Task prompt ->
The entries that follow include a run beginning at the line with "The image size is (1262, 645)." and ending at the line with "Task: Close the iSpring Free Cam window"; restate that run word for word and leave the rest out.

Supplied data ->
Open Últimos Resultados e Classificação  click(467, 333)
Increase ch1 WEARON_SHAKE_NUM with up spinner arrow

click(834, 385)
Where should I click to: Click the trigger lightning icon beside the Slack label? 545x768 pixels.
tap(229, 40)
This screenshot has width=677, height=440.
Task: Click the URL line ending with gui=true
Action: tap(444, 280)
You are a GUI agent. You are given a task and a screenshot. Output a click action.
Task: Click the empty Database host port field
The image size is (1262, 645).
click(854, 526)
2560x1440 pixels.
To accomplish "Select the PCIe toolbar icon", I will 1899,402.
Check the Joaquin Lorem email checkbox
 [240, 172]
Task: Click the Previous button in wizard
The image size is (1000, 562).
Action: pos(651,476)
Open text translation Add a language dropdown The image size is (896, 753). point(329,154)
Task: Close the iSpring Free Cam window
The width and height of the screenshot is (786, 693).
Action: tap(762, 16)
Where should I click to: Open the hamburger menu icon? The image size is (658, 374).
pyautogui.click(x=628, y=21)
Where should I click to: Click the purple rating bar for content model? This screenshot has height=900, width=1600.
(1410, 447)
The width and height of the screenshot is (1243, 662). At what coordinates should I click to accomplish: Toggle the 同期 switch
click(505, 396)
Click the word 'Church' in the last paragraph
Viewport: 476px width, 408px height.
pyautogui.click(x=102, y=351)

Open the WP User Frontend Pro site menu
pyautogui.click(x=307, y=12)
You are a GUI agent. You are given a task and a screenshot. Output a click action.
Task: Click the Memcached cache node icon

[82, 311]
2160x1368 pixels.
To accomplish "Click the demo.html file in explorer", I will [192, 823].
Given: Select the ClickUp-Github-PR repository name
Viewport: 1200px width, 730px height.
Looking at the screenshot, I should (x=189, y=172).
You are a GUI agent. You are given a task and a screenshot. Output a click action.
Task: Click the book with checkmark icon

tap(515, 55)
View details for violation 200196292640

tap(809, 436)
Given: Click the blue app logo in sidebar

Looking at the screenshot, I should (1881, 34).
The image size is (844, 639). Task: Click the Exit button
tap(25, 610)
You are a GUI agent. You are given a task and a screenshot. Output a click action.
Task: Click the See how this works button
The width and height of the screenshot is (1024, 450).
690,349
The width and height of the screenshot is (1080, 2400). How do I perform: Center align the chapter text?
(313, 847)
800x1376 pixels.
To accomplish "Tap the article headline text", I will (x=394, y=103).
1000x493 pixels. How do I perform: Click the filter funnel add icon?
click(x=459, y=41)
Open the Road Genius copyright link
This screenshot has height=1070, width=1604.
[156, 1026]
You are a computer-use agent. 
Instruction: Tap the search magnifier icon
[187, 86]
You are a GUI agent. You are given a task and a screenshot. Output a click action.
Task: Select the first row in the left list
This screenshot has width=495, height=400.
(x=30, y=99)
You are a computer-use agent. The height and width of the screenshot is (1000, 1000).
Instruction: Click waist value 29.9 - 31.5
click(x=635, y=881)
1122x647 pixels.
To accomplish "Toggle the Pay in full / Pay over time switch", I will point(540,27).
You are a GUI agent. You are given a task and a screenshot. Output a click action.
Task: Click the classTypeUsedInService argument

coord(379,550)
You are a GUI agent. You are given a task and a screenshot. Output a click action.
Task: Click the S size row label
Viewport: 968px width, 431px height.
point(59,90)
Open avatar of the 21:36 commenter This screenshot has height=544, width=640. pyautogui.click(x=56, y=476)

Answer box ->
The image size is (1262, 645).
click(854, 526)
2560x1440 pixels.
To accomplish "Select the PCIe toolbar icon", I will 1899,402.
Check the Joaquin Lorem email checkbox
 [240, 172]
Task: Click the Previous button in wizard
The image size is (1000, 562).
Action: pos(651,476)
Open text translation Add a language dropdown The image size is (896, 753). point(329,154)
Task: Close the iSpring Free Cam window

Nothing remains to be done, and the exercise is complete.